For use in LCD devices, LC molecules must be aligned, a process currently achieved using a polyimine template in a time-consuming and energy-intensive procedure. Using DNA, LC molecules can be aligned quickly and easily at ambient temperature.
Initially, the DNA chains themselves need to be aligned. To achieve this, the researchers spread an aqueous solution of double-stranded DNA over a patterned indium tin oxide glass substrate containing in-plane electrodes. The solution is brushed in one direction using a store-bought makeup brush, and the water evaporated, producing a thin film of DNA chains aligned along the brushing direction. The LC molecules are then heated and introduced to the brush-aligned DNA film as an isotropic liquid. No light is transmitted when the sample is rotated to an angle of 35 degrees to either of the polarizers of the microscope, indicating that the LC molecules possess inclined orientation of about 35 degrees on the DNA surface. This LC orientation is ideal for LCD applications.

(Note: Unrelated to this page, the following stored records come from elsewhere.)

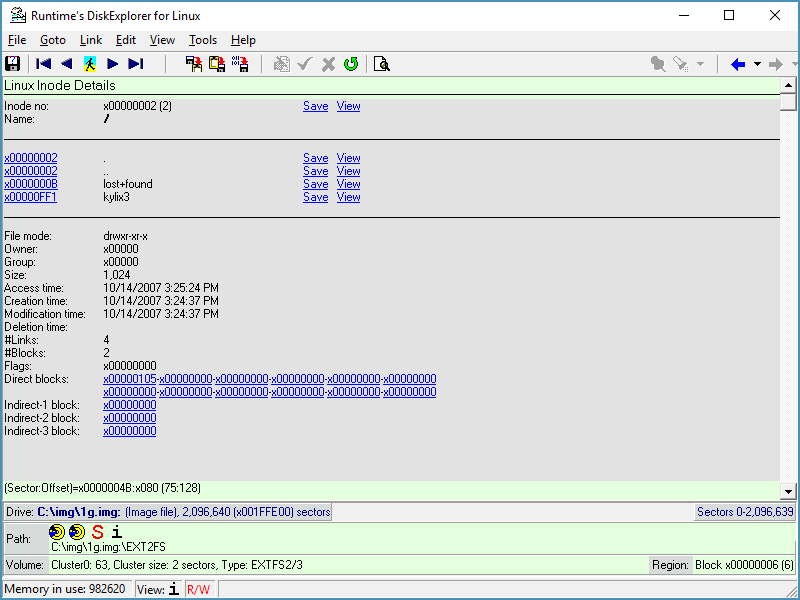Click the magnifier search document icon
800x600 pixels.
click(381, 64)
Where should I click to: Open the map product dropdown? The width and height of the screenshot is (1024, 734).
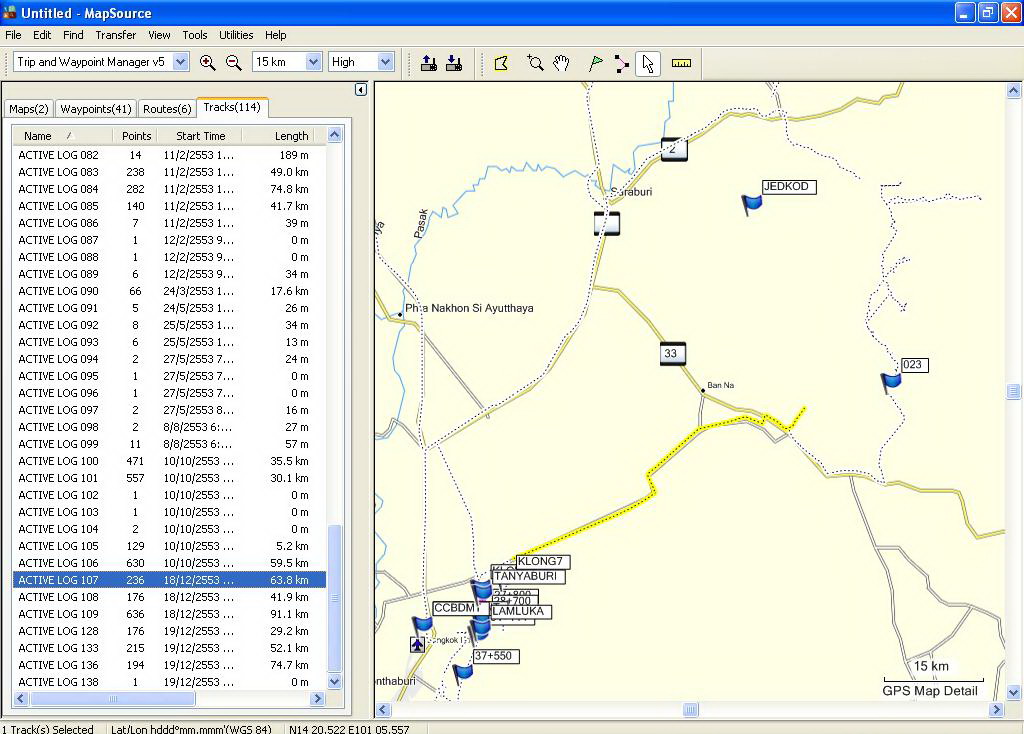tap(180, 62)
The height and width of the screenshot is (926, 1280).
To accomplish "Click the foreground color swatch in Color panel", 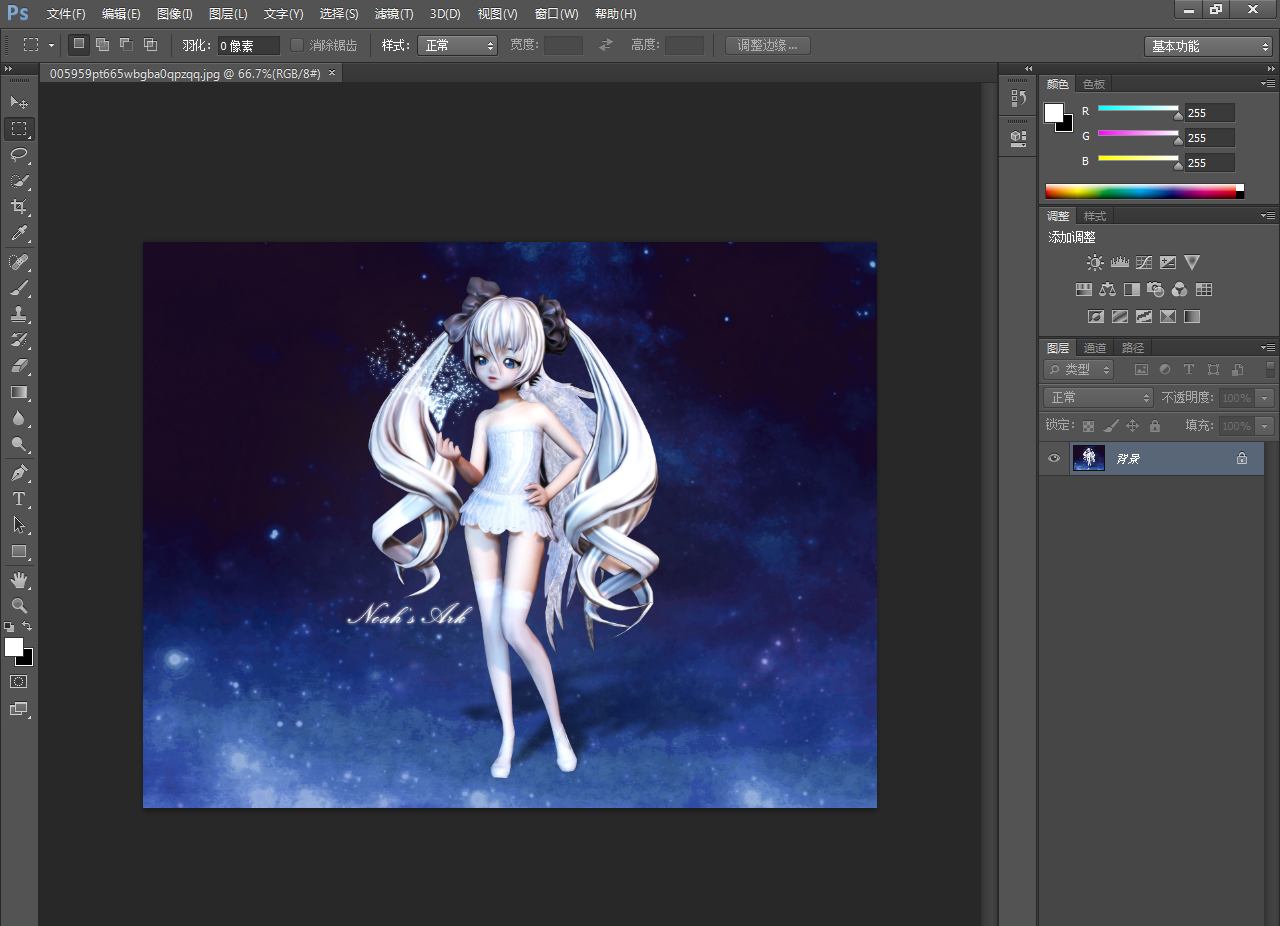I will 1054,113.
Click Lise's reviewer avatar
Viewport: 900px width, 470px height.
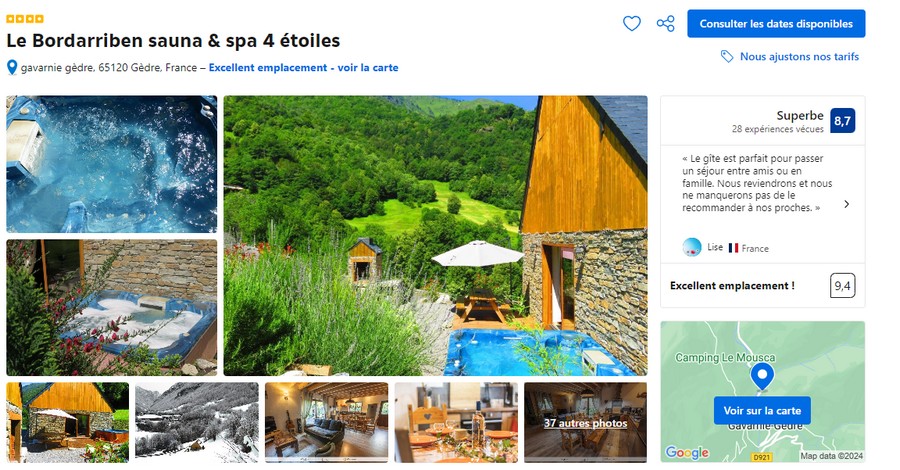[x=692, y=247]
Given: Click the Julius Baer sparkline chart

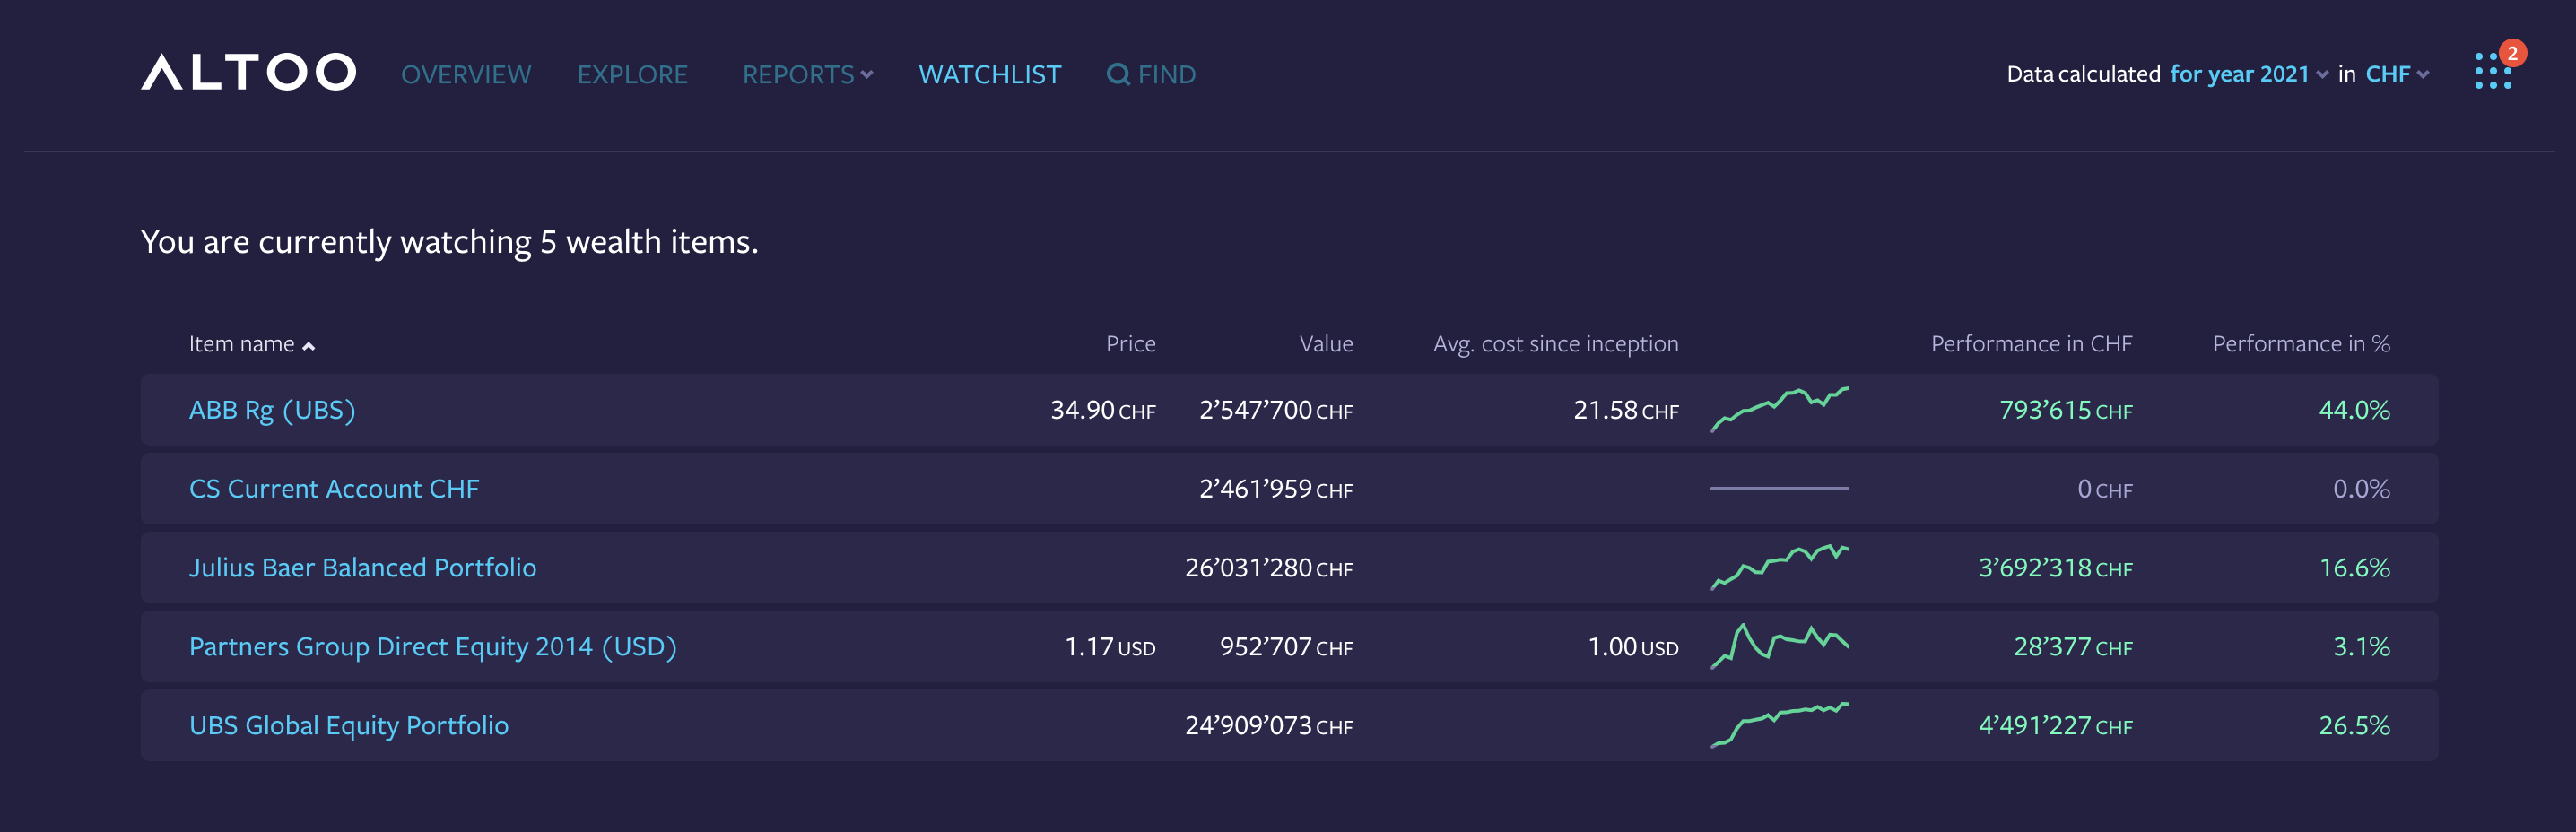Looking at the screenshot, I should click(x=1778, y=567).
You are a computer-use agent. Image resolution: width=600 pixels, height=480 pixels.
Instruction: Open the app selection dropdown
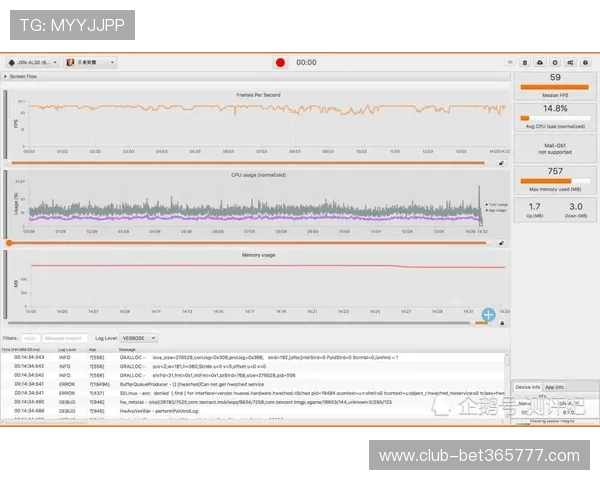(90, 62)
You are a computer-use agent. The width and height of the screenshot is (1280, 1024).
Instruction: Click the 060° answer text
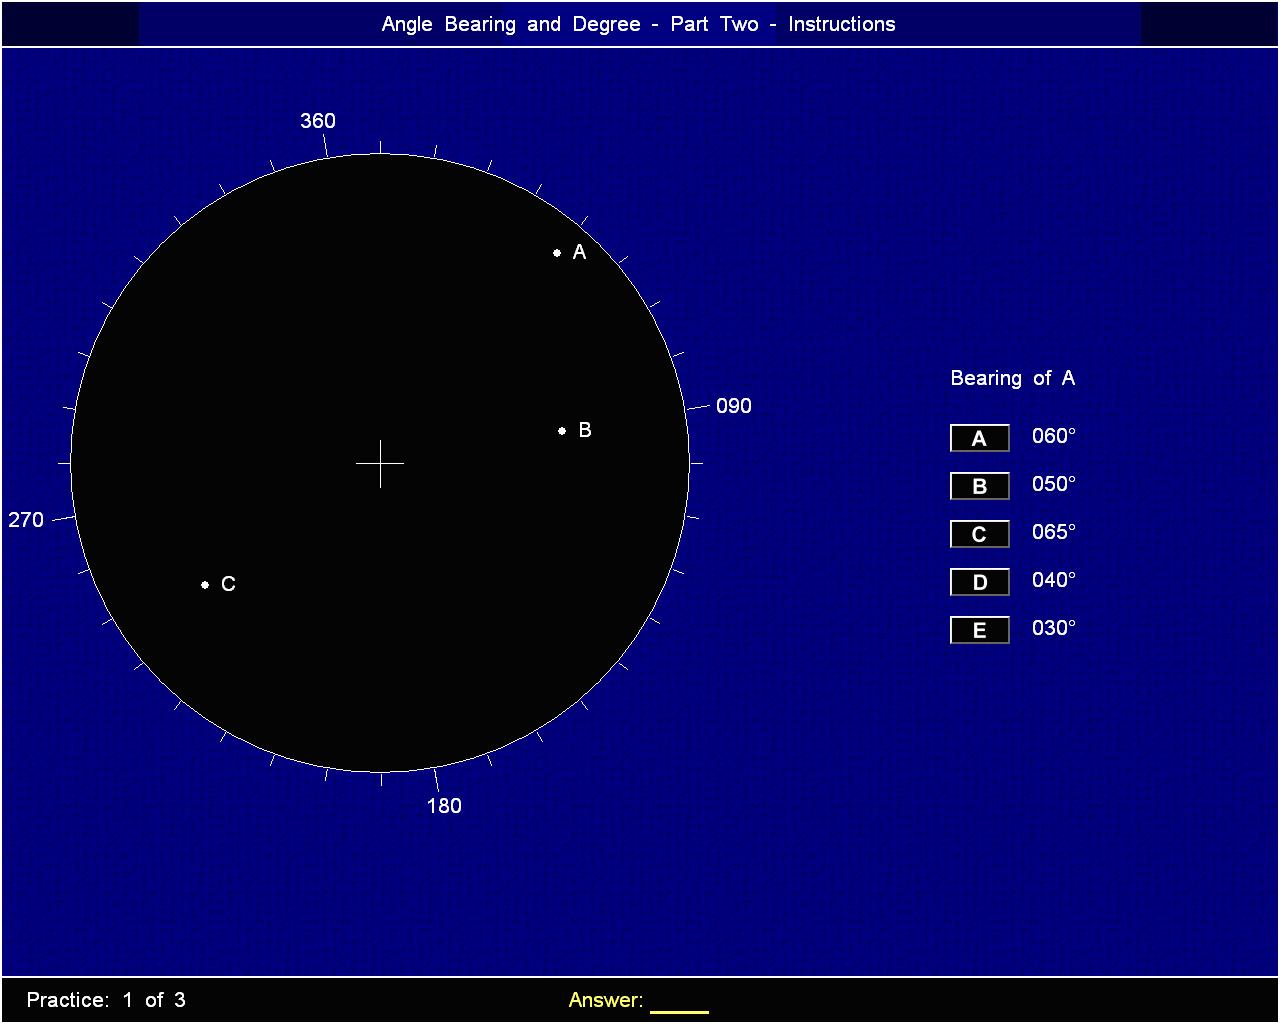point(1054,436)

Next, the team was able to fabricate an in-plane switching LCD cell, currently the most widely used in industry, as it provides wide-viewing angles, clear images, and stable response times. Without an applied electric field (E), the LC molecules are oriented at an oblique angle to the direction of the electrode. Accordingly, polarized light passing through the LCs is blocked by the top polarizer, giving a dark mode. When an in-plane E is applied, the LC molecules reorient parallel to E, allowing the polarized light to be transmitted through the cell, producing a bright mode.
In summary, a film of brush-aligned DNA can be used as a template to fabricate an LCD cell, in which the LC molecules align at an oblique angle to the long axis of DNA. This process is fast, simple, and more energy-efficient than the current industry standard, and produces high-quality LCD cells. We believe these results constitute a convenient method for the integration of DNA templates into commercial LCD devices, and pave the way for the use of DNA in various other optical applications, including solar cells and field-effect transistors.